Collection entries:
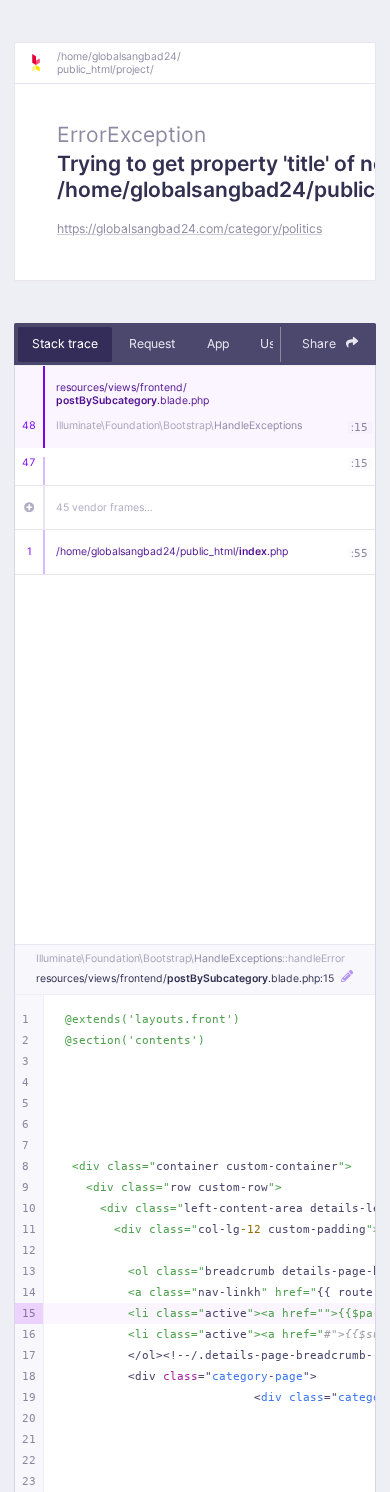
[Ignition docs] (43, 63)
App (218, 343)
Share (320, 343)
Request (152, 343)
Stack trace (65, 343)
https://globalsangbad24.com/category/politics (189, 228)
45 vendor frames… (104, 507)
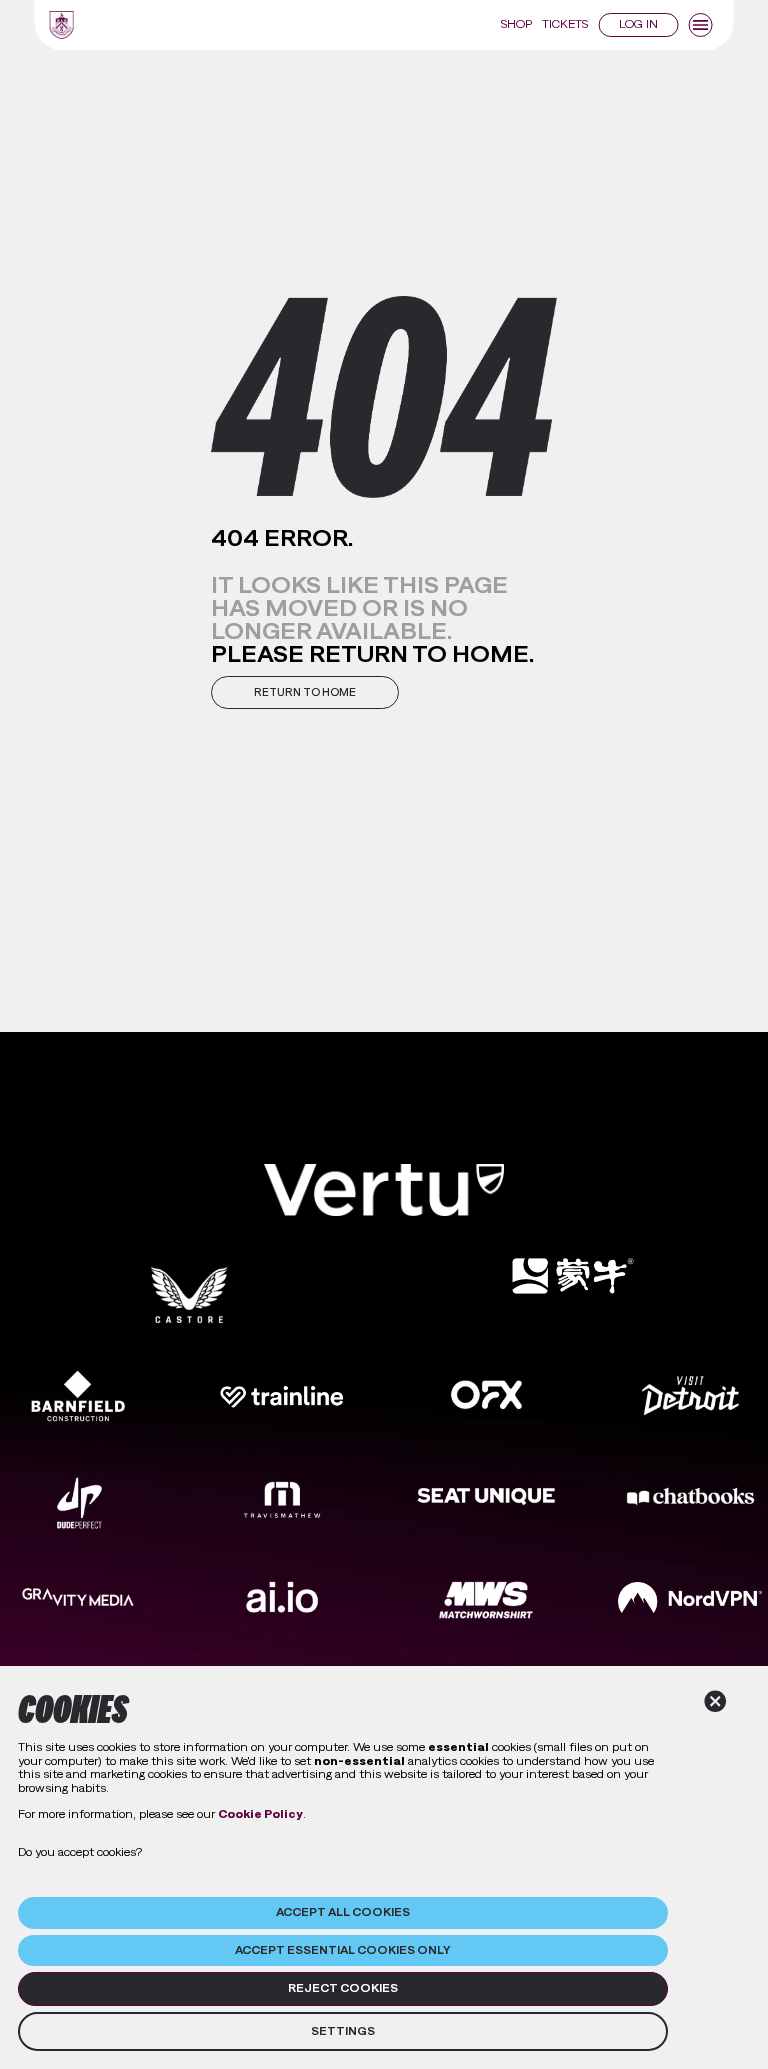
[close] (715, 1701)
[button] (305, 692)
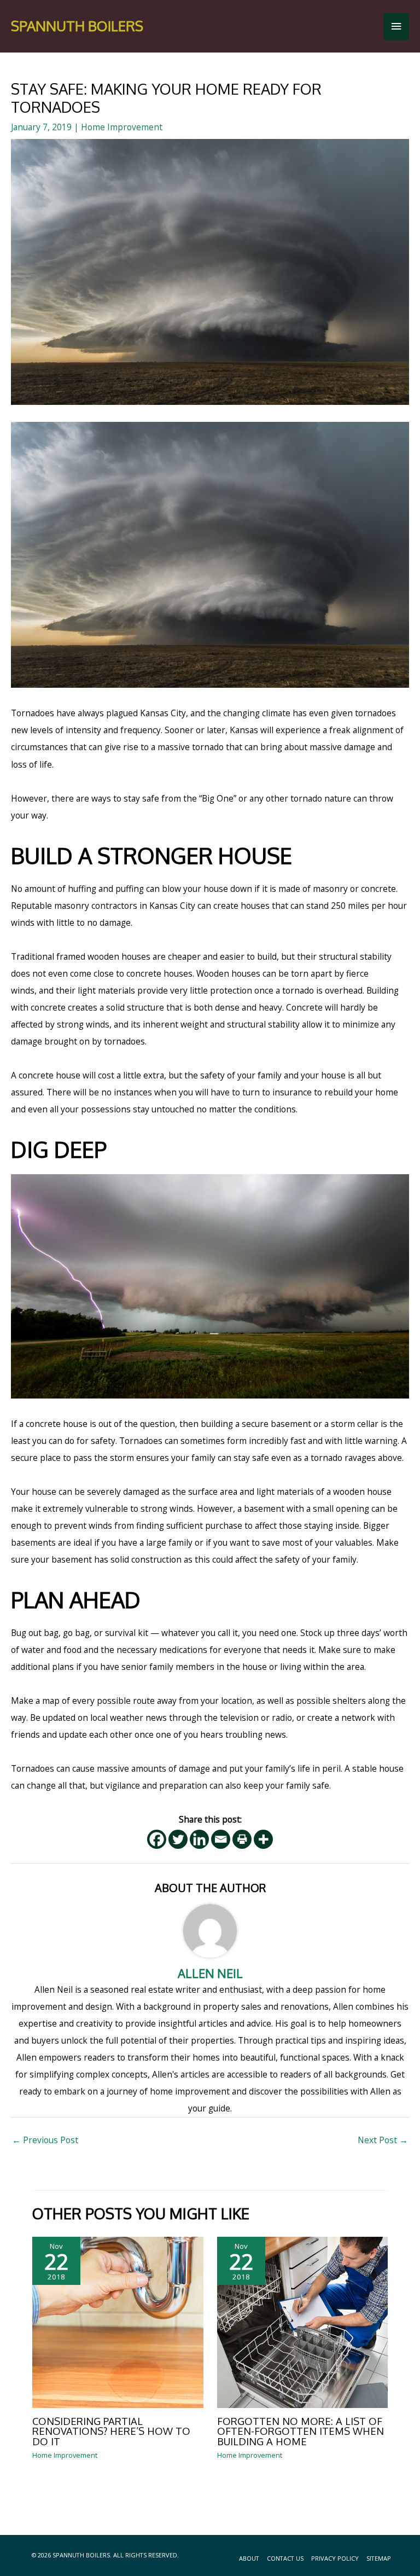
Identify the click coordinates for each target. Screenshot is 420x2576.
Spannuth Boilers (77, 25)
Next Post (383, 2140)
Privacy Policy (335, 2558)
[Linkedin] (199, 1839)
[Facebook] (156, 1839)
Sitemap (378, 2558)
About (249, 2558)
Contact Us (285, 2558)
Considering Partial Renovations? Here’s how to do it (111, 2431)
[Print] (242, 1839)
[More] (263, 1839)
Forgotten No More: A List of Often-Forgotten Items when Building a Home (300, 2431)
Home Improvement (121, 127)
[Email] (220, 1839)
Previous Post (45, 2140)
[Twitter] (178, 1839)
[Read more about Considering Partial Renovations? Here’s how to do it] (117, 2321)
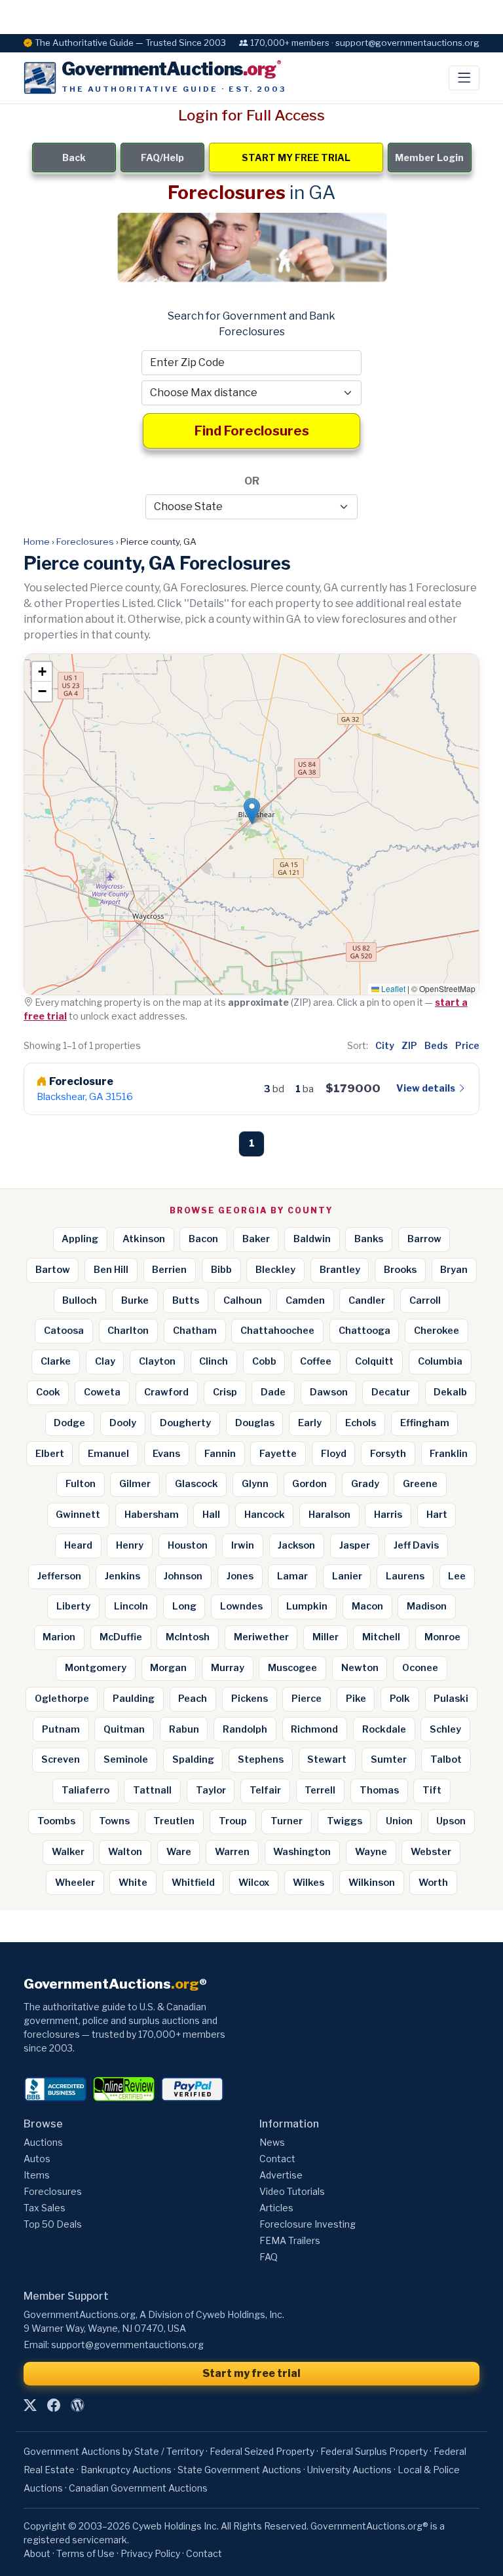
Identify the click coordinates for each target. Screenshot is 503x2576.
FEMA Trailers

§ **WHAT YOU ARE ASKED TO DO**
This exercise calls for a verbatim output of the entries, pictures omitted.

§ **ANSWER**
[Ignition docs] (43, 63)
App (218, 343)
Share (320, 343)
Request (152, 343)
Stack trace (65, 343)
https://globalsangbad24.com/category/politics (189, 228)
45 vendor frames… (104, 507)
[close] (715, 1701)
[button] (305, 692)
Identify the click coordinates for each target. Screenshot is 420x2576.
Spannuth Boilers (77, 25)
Next Post (383, 2140)
Privacy Policy (335, 2558)
[Linkedin] (199, 1839)
[Facebook] (156, 1839)
Sitemap (378, 2558)
About (249, 2558)
Contact Us (285, 2558)
Considering Partial Renovations? Here’s how to do it (111, 2431)
[Print] (242, 1839)
[More] (263, 1839)
Forgotten No More: A List of Often-Forgotten Items when Building a Home (300, 2431)
Home Improvement (121, 127)
[Email] (220, 1839)
Previous Post (45, 2140)
[Twitter] (178, 1839)
[Read more about Considering Partial Renovations? Here’s how to do it] (117, 2321)
Identify the click coordinates for each target. Screenshot is 503x2576.
FEMA Trailers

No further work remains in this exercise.